• _EXERCISE AIM_: Search the material below for the string "footer" and list each line that holds it.

• _DATASET RECORDS_:
######

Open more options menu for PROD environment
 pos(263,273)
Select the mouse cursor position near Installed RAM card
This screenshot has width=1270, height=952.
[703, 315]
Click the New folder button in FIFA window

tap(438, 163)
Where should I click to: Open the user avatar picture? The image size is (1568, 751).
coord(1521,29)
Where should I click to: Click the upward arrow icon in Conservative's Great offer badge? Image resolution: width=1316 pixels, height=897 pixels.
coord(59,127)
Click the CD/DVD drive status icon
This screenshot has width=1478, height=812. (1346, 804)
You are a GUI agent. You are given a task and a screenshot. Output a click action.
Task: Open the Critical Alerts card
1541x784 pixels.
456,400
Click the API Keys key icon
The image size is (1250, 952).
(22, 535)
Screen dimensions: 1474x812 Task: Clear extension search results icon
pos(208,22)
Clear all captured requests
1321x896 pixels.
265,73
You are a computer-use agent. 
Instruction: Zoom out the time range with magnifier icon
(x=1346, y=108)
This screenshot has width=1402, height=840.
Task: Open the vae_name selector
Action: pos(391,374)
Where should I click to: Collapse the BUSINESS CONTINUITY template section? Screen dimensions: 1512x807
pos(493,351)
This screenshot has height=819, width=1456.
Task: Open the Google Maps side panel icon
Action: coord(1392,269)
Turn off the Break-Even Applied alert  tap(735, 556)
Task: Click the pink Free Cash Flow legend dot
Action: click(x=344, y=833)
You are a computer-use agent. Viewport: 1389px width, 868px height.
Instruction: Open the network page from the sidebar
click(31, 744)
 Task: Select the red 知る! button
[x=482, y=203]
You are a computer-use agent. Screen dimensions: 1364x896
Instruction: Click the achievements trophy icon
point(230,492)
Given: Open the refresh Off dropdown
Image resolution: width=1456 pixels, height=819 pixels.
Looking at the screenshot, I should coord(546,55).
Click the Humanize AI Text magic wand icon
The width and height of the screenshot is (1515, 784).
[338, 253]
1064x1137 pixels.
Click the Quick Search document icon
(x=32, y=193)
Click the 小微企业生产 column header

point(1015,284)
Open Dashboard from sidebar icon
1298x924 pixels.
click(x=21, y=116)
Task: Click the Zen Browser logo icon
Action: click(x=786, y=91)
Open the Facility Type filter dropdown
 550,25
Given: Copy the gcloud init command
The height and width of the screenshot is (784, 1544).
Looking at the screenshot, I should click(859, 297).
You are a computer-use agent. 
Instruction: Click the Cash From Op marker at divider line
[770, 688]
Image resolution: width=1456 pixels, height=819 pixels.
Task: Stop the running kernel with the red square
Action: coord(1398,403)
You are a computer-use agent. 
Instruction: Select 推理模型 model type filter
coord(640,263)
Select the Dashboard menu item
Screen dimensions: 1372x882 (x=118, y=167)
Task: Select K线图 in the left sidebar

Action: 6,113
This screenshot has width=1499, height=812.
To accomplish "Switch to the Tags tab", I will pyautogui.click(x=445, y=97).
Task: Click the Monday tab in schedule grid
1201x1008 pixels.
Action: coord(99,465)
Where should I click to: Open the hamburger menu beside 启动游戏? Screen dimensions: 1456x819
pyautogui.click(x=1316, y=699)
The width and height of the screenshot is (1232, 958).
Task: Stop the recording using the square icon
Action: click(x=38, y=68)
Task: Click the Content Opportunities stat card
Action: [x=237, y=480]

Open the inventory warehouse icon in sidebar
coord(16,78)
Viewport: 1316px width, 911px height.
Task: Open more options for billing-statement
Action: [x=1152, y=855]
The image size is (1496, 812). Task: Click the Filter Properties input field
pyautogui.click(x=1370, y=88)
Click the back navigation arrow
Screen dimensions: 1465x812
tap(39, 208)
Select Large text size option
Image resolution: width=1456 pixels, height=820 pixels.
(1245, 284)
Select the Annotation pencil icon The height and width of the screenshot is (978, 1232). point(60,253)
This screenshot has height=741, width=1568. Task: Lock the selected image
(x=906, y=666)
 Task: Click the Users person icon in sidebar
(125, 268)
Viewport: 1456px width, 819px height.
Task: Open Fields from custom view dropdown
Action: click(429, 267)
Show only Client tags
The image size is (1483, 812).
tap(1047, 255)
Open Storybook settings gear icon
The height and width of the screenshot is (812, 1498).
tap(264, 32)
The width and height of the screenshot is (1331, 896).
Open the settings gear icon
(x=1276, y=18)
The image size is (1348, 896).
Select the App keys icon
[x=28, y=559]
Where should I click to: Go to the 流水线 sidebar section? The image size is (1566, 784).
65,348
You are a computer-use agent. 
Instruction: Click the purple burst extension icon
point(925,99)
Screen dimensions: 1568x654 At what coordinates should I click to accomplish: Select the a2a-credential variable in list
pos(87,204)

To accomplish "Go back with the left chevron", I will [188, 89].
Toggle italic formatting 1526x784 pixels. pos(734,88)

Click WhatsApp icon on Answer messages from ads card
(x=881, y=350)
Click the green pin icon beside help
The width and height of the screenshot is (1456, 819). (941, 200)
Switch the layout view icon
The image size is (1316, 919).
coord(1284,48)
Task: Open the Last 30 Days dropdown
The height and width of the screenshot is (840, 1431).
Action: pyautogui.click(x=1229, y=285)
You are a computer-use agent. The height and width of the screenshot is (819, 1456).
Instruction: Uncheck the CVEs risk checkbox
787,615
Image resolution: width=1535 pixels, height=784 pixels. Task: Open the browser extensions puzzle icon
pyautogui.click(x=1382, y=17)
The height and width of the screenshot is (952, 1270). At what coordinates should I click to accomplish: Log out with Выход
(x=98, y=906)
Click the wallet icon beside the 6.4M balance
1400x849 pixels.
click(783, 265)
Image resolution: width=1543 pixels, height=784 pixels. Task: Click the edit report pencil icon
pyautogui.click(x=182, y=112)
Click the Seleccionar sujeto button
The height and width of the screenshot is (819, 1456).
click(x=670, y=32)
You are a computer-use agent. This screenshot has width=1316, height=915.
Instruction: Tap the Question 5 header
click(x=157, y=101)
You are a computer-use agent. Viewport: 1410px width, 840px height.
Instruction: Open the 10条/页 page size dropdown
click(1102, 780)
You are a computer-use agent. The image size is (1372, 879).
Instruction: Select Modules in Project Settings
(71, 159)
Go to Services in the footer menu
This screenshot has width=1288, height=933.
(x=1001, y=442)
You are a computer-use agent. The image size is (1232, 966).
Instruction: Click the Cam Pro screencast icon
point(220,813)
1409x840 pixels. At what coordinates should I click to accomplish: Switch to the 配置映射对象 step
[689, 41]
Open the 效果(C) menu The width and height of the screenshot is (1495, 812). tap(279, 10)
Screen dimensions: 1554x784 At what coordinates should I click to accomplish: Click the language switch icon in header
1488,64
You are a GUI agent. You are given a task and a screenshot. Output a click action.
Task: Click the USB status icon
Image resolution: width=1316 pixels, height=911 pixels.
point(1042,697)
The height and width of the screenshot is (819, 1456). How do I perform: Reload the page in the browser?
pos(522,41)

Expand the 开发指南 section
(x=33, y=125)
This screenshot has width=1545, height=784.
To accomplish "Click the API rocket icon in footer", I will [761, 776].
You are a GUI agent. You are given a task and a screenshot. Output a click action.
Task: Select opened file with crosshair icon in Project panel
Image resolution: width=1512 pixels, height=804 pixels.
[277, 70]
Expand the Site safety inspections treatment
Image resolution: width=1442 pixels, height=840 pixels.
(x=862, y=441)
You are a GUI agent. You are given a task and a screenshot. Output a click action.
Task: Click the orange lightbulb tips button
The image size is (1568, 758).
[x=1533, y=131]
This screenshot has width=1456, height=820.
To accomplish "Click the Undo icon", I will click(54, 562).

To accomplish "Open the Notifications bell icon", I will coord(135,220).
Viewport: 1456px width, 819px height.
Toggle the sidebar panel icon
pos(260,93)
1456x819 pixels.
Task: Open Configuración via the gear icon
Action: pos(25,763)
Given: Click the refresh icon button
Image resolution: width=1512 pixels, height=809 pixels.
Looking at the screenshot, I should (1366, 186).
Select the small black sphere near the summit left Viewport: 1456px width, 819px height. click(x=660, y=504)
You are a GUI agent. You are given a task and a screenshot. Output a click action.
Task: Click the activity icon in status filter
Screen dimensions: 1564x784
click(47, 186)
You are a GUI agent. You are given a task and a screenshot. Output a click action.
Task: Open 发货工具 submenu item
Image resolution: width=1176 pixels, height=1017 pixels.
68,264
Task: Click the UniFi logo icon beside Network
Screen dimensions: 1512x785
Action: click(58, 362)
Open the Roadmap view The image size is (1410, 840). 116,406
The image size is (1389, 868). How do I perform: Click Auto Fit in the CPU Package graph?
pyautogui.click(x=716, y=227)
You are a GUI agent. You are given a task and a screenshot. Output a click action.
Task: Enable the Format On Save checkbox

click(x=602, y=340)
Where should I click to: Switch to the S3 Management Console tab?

######

• _SOLUTION_:
Go to Services in the footer menu
To accomplish "Click the API rocket icon in footer", I will [761, 776].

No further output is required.